Video Clip 5: Chicago at New England (12:42)
In video clip 5, there are two critical decisions that must be made by the referee and the lead AR.

  1. Handling decision
    First, there is a decision as to whether a handling offense has been committed by the attacker. In watching the video clip, an infraction seems to have taken place. Due to the angle of the attacker’s run and his body angle, the AR may be best able to make this judgment. If the AR believes that the attacker has handled the ball, the AR should signal with the flag raised vertically in the hand appropriate for the restart direction and, after making eye contact with the referee, give the flag a slight wave.
  2. Penalty kick decision
    Should the officiating team decide there was no handling offense, the second decision for which the AR can provide input is whether the defensive foul has occurred inside or outside of the penalty area. Immediately upon whistling the foul, the referee must make eye contact with the lead AR. The lead AR should then follow U.S. Soccer’s guidelines as outlined above in the event they feel the foul has occurred on the penalty area line (and therefore inside the penalty area). This decision must be made based upon the location of the contact between the attacker and the defender’s leg and not based upon the location of the ball or the defender’s planted foot.
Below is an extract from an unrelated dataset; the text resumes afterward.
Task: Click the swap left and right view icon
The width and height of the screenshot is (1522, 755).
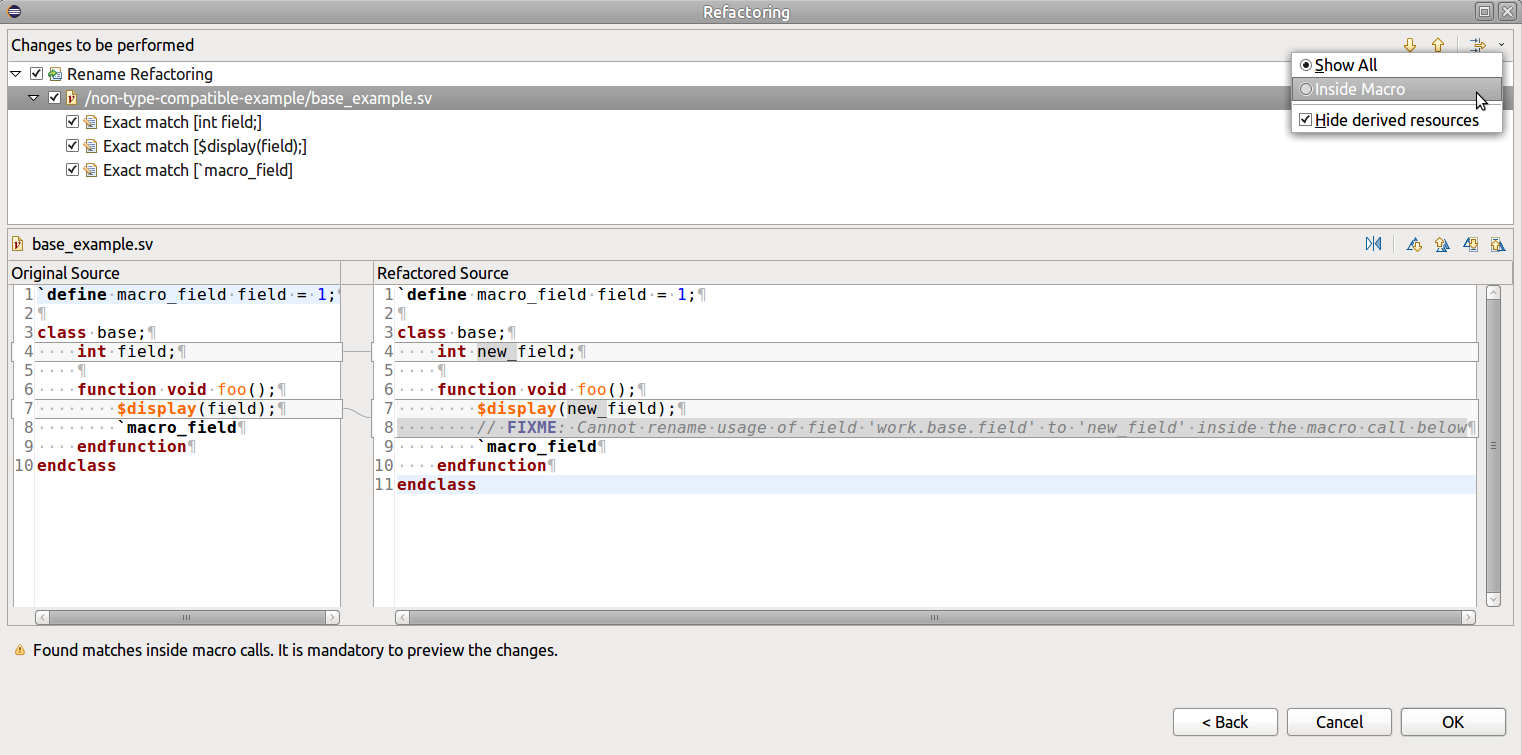Action: tap(1373, 243)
Looking Forward – Playoff Week 2
Referee teams must be prepared for overtime and, potentially, kicks from the penalty mark to determine the winner. This is seemingly a simple task but one that is vital to the success of finishing a game. As part of this preparation, match officials must be familiar with the following U.S. Soccer position papers relative to kicks from the penalty mark.

The correct administration of kicks from the penalty mark is technical in nature. There are many variables that can turn a simple process into a nightmare and one that can negatively influence the result. Hence, familiarity by all members of the officiating crew is vital.